Stopping Plagiarism the Google Way

Yesterday, I got an e-mail from the talented and gracious evanslily, informing me that she'd found one of my stories plagiarized at She, I and the other authors whose works we'd discovered in ripped-off form, have been taking action and more-or-less got our works returned to us. That's not actually why I'm posting here.

I'm posting to mention a way to make it easy to detect this sort of thing in future.

The technique that's been suggested to me in the past, and seems to work, is for you to take just some random phrase from one of your stories, and Google it. Preferably you should either grab a sentence fragment that's out of context, or a particularly pernicious parcel of prose, one that uses a description which is (believed to be) relatively unique. Don't use any character names; those can very easily be changed (this is what our plagiarist did: she replaced all our characters with leads from "One Tree Hill"). For instance, just as an example, I am going to put the following, the stuff that's in brackets, into Google:

["remove any part of my clothing. But then one day, he'd bumped into his old flame"]
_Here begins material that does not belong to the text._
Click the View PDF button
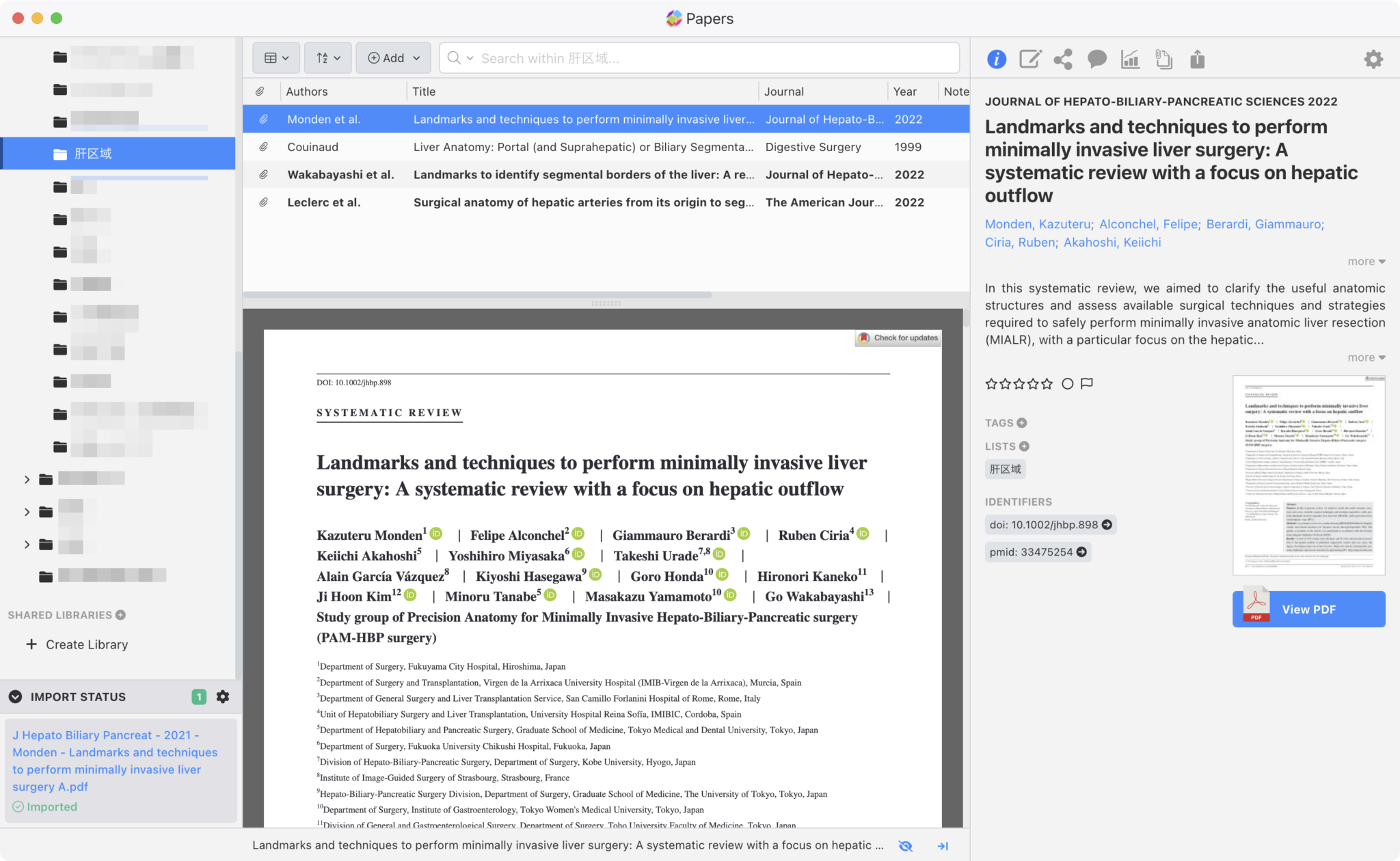1308,609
Note the quotation marks. If I just put

[remove any part of my clothing. But then one day, he'd bumped into his old flame]
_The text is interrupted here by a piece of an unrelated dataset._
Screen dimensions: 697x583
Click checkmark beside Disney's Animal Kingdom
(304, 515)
then Google will find the most popular page that has a lot of these words. As it happens, the story itself is the 7th result. But if we put them in quotation marks, then Google searches for those exact words in that exact order, and we get, as our first result, our story--coincidentally by evanslily. Why yes, I did choose that quote on purpose, why do you ask? Some of the other results are simply mirrors of her work, but as our second result we get... Something on a Buffy the Vampire Slayer board? But with some other characters' names substituted for Lily's... Hold on a second!!
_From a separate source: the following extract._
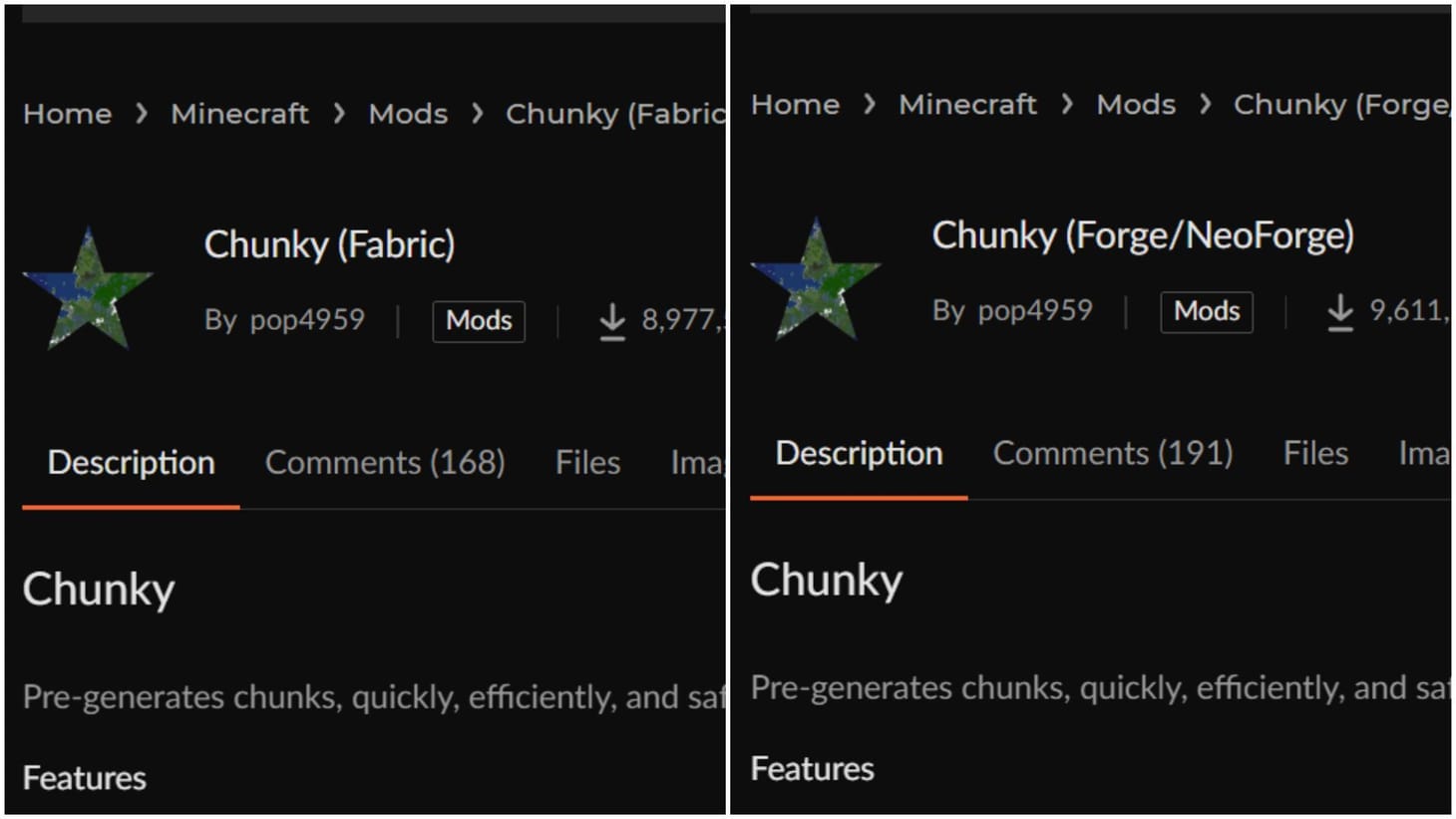
Task: Click the Chunky (Fabric) breadcrumb entry
Action: (613, 113)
Don't worry, evanslily already put a stop to it, and the plagiarized snippets themselves have been struck from the mailing list's records. (Believe it or not, this is sheer coincidence; I just grabbed one of hers because she's the person who taught me this technique.) But this just proves that the technique works. Here's the further advance which evanslily mentioned to me, and which I am spreading the word on:

This lets you specify certain phrases that you want Googled and set up an automatic repeating search ON them. You don't even have to be a Google member: they will send the results to any e-mail address in the world. Now Google will protect your copyright FOR you, as long as you do a bit of gruntwork and provide words and phrases for them to try and find. This is where your own knowledge of your work becomes handy: if you give them something like, "Oh God oh God, I'm cumming I'm cumming", then you are not likely to get great results, because that could be in just about ANY story. Search instead for the stuff that could ONLY be in your story: "his divine ecstasy issued forth like jets of water from a fire hose" or something like that. (I just made that up. It's terrible. Please don't actually put it in a story.)

And hopefully, with the magic of Google, we can all protect our brands and our work a little more effectively. And all thanks to Lily Evans. Remember how she gave her life for Harry Potter's, making him immune to certain attacks? Now she's doing the same for the world of online erotica as a whole. Thanks, Lily! You're a saint!